Problem requirements:
Could you copy every line from the material below in which "indicator" appears?

Supplied entries:
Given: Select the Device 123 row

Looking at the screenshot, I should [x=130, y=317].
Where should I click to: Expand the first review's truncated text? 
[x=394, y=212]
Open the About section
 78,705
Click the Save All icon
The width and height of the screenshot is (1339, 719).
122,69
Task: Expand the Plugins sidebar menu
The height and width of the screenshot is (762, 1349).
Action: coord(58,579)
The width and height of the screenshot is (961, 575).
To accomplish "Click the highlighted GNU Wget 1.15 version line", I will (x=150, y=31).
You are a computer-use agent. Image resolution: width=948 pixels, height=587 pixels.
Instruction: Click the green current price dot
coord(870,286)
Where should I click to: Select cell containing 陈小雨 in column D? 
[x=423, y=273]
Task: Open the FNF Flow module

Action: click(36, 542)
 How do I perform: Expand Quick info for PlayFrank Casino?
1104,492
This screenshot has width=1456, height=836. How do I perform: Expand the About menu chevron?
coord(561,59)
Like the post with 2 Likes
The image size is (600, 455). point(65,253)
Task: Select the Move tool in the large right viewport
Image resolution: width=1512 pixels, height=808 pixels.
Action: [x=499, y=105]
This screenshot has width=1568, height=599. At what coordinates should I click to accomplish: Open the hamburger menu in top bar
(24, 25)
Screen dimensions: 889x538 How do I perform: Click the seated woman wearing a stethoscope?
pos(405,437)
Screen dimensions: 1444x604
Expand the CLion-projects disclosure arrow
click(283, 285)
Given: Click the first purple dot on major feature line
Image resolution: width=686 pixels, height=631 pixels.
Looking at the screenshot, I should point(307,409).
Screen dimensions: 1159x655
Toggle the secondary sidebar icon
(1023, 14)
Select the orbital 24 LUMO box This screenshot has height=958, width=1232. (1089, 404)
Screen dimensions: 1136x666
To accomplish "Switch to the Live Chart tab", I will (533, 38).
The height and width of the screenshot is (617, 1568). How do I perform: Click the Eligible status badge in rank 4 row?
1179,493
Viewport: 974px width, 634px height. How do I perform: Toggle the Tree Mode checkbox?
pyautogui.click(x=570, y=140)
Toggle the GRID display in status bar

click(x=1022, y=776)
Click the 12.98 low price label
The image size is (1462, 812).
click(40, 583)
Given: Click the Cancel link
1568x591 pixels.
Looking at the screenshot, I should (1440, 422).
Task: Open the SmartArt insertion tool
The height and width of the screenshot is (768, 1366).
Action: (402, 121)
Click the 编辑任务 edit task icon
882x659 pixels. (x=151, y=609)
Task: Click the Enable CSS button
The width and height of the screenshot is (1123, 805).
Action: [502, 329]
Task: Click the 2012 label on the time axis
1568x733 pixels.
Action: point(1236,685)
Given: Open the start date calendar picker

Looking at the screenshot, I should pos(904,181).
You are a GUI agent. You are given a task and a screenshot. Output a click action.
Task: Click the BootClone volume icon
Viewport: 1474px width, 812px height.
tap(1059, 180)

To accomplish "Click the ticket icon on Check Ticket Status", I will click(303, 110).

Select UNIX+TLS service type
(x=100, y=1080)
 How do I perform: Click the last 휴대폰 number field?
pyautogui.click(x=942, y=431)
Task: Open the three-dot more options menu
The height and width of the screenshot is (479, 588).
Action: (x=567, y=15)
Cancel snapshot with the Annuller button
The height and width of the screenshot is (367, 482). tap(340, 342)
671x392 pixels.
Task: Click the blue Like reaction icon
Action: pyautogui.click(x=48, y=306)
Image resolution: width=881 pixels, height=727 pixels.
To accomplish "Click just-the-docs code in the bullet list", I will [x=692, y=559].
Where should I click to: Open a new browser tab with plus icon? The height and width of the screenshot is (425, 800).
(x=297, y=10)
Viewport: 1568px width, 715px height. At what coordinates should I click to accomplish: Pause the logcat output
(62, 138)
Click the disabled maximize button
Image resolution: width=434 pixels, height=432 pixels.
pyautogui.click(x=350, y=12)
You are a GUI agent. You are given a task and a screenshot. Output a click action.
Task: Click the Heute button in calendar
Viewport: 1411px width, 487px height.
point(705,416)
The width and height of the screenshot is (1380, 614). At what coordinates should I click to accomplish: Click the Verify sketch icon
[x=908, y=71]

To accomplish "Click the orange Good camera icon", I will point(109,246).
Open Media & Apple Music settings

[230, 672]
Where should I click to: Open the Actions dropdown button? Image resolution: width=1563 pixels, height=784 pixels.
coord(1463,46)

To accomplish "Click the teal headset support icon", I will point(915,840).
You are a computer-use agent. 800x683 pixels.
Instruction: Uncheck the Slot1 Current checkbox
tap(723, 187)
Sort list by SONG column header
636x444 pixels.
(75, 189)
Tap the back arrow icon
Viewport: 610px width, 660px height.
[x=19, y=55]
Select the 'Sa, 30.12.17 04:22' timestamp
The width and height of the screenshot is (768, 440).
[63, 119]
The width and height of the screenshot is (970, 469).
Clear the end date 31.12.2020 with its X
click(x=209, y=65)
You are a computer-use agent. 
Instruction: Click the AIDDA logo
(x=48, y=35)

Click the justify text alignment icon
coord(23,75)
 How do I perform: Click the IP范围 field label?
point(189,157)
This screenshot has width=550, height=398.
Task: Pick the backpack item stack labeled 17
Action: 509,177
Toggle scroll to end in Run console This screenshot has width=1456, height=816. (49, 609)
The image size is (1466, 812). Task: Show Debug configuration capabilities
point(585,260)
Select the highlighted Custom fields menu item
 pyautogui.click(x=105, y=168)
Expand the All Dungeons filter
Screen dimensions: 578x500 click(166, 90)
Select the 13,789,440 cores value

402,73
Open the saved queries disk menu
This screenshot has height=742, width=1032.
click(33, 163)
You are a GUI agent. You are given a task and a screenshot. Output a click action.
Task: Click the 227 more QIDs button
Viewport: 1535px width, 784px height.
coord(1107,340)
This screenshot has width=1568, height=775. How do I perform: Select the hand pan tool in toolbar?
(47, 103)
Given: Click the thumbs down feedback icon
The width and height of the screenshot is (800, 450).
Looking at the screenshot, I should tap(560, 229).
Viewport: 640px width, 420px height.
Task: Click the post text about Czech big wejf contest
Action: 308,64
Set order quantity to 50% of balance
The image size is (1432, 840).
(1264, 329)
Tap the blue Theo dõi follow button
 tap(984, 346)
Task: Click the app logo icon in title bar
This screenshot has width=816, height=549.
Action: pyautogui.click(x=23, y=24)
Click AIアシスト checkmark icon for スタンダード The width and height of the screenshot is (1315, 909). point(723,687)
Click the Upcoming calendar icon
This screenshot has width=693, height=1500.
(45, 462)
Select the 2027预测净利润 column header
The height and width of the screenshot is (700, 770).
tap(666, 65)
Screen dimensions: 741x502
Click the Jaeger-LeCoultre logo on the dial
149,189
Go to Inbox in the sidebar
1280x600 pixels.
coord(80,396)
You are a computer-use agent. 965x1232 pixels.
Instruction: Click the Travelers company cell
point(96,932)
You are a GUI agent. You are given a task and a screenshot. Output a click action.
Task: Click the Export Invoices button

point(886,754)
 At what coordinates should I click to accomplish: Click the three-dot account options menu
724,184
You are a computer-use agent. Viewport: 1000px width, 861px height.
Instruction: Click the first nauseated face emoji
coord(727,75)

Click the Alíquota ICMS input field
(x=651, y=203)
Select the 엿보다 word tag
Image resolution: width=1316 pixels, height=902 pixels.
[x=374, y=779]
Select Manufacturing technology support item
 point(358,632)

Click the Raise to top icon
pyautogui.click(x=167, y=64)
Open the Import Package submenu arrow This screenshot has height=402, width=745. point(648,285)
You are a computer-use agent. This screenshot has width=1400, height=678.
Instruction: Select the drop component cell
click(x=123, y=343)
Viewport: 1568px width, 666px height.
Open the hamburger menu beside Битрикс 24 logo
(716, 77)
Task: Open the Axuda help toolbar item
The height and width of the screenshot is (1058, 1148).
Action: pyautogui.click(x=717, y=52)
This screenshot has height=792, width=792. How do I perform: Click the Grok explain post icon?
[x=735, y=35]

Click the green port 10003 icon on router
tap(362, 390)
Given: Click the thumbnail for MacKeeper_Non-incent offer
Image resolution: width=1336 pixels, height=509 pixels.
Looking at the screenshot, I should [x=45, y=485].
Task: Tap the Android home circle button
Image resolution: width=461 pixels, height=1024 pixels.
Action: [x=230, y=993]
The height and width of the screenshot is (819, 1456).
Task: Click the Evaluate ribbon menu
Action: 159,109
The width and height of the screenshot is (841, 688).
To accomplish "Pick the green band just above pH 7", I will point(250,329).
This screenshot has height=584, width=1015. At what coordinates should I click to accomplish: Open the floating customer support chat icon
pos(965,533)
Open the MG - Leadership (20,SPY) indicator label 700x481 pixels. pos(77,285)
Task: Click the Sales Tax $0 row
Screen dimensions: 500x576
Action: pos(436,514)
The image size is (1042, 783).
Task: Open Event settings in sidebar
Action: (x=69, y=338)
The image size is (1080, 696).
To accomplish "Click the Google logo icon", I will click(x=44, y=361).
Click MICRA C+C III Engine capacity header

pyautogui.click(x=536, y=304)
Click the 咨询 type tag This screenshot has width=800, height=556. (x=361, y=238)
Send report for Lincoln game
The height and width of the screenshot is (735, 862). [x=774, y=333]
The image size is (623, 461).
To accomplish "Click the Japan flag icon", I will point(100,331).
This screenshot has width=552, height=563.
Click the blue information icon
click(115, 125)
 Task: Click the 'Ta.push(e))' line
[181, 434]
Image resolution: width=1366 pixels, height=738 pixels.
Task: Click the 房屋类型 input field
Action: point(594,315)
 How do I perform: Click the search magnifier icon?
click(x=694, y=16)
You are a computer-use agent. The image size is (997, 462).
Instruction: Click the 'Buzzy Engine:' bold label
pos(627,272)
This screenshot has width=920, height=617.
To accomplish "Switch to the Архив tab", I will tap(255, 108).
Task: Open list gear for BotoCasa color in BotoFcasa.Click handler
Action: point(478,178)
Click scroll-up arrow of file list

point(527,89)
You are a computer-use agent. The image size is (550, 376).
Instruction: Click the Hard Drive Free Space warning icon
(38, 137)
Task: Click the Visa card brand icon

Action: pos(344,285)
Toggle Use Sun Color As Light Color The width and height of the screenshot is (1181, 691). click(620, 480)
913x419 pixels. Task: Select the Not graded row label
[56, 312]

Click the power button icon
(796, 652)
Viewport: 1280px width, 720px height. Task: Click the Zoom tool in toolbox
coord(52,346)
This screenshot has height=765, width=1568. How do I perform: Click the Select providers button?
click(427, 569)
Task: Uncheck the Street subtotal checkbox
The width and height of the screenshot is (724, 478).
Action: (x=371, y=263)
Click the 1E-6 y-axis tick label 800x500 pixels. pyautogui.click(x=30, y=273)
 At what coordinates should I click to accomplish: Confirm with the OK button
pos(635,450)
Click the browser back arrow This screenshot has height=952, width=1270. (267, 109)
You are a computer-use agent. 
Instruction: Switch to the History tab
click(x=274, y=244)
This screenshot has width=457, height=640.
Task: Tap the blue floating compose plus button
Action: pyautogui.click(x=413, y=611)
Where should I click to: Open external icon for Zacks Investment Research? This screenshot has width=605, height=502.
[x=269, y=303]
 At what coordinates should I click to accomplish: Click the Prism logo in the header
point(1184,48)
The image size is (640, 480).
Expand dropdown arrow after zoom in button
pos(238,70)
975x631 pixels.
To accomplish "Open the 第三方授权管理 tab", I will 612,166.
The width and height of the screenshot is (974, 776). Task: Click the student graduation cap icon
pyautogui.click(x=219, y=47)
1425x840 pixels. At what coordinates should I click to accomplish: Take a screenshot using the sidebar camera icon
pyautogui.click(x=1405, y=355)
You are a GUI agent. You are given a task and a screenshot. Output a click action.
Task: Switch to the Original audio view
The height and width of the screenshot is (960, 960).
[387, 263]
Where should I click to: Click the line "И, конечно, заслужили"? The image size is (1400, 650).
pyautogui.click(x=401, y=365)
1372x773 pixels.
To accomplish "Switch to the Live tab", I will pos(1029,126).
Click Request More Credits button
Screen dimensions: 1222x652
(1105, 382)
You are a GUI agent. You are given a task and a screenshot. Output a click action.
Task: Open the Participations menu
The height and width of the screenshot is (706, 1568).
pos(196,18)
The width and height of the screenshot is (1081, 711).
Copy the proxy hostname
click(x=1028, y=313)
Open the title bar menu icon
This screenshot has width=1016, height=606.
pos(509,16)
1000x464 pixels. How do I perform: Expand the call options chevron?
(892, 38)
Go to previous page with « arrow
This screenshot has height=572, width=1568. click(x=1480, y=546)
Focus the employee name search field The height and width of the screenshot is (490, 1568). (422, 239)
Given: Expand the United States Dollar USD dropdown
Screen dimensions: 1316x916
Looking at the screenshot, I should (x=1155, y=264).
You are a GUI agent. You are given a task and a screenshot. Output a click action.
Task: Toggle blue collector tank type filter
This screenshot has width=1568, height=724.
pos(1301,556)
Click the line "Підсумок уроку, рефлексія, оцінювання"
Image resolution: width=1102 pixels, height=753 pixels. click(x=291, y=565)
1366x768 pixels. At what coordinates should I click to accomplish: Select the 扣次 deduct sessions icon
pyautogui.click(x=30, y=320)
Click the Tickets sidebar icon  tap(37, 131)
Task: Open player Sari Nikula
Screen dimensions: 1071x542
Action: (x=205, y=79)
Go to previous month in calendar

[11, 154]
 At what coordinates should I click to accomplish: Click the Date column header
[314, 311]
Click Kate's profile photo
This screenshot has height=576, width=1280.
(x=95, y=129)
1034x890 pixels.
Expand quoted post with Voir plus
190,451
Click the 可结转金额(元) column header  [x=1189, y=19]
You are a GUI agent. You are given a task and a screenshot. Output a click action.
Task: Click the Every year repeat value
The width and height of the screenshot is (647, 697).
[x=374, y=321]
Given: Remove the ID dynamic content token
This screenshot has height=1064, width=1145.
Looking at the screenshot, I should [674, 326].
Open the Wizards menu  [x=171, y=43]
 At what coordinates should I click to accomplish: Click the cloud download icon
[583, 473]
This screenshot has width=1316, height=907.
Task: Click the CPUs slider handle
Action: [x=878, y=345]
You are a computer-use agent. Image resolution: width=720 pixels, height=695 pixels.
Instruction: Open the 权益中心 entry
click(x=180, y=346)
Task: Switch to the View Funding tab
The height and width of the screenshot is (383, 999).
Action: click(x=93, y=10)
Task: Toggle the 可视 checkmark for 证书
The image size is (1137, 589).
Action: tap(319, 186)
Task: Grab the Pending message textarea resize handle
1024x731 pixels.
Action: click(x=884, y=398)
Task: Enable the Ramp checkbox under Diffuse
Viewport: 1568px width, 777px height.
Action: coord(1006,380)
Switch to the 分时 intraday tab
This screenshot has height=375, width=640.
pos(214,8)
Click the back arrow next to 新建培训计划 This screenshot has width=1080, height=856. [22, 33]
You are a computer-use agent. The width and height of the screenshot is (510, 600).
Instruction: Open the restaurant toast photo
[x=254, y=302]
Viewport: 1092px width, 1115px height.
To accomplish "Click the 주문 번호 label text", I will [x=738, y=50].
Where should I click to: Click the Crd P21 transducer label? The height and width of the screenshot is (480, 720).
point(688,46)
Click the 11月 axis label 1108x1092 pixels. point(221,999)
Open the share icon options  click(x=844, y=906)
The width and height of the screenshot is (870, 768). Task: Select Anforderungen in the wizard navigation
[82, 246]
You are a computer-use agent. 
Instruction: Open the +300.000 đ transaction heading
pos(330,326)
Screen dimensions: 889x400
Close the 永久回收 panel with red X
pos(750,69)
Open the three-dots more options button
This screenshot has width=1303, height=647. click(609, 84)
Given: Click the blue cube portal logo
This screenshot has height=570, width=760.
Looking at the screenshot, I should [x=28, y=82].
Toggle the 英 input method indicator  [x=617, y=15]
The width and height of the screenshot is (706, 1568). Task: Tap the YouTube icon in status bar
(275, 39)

Exercise solution:
Open the MG - Leadership (20,SPY) indicator label 700x481 pixels. pos(77,285)
Toggle the 英 input method indicator  [x=617, y=15]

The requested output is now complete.